=== Exercise ===
In the material below, arrange the lines from the one with "You are a GUI" through the one with "click(239, 315)", both included, as a JSON list of strings with one string per line and blank lines left out. Leave the pictures out of your answer.

=== Data shown ===
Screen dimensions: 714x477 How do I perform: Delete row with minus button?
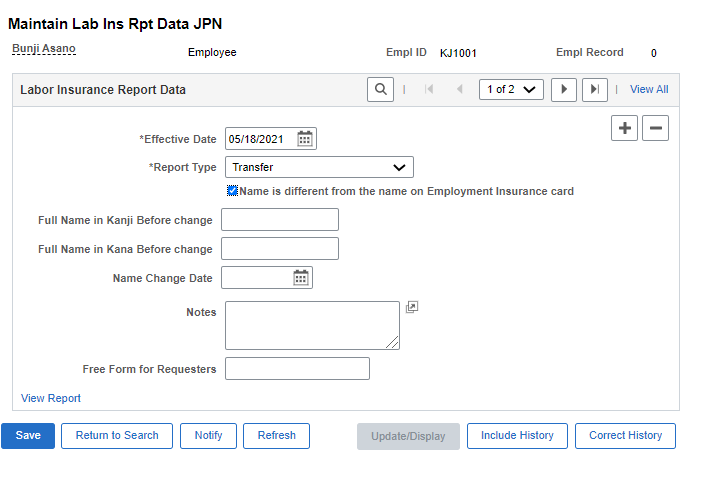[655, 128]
* * *
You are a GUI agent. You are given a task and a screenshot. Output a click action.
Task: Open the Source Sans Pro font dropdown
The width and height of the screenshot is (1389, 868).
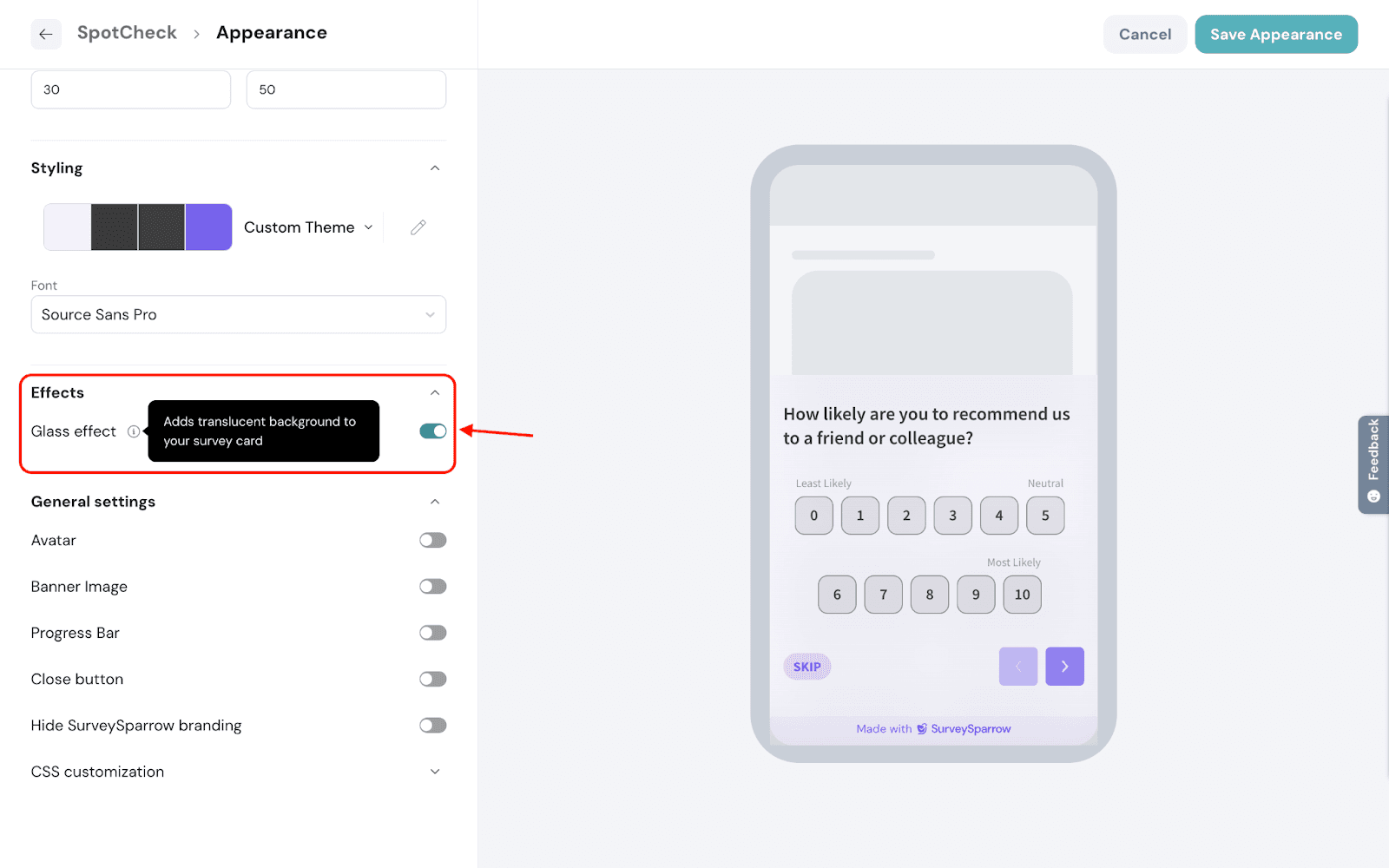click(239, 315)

=== Exercise answer ===
[
  "You are a GUI agent. You are given a task and a screenshot. Output a click action.",
  "Task: Open the Source Sans Pro font dropdown",
  "The width and height of the screenshot is (1389, 868).",
  "click(239, 315)"
]